== EXCERPTED TEXT
People stand by and don't do anything when something bad
is happening. Worse, they now stand around and film it.

(00:30):
And the example I gave was San Antonio Mayer. His
security guy was attacked while he was on camera. A
bunch of men stood around, didn't do anything. Again, they
called the police, but like they all could have taken
down the crazy guy, and they didn't do anything. They
just stood around and looked at it. I was thinking

(00:50):
about this and on Tuesday morning at UNC Chapel Hill,
these you know, pro Hamas protesters replace the American flag
with a Palestinian one on campus. I mean, it goes
without saying that I find this absolutely disgusting. It doesn't
matter how you feel about the Israel Palestinian conflict, it's

(01:13):
not about that. Replacing our country's flag with any other
flag is just sickening and worse. The American flag had
actually been flying at half mast because four Charlotte officers
who were killed in the line of duty. The day before,
so it was just extra extra gross to me. So

(01:34):
the Chancellor of UNC actually did the right thing. He
called in law enforcement officers to return the American flag
to its place, but the activist babies tried to remove
it again, and a group of frat guys stepped in
and protected the flag. Student Guillermo Estrata tweeted out, quote,
today was a sad yet empowering day at Chapel Hill.

(01:56):
When I walked to class, I saw the Palestinian flag
raised on our quad flag pole and was immediately upset
at the act that these protesters had made. I cannot
say I am fully educated on the Israel Palestinian conflict,
but it upset me that my country's flag was disrespected
in order to advocate for another end quote. I mean,
that's exactly it. You don't have to even comment on

(02:18):
the conflict to say no other flag should be flying
above your college campus. Guermo and some other boys stepped in,
and people were screaming at them and throwing things at
them and generally were harassing them, but they wouldn't stop
until the American flag was up. It became a giant story.
====
== SUPPLIED DATA
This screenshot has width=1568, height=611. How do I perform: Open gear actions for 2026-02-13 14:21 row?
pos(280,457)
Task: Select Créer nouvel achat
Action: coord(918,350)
====
WRITTEN REQUEST:
In the excerpted text, who stepped in to protect the American flag when the activists tried to remove it again?

OUTPUT FOR THIS EXERCISE:
A group of frat guys.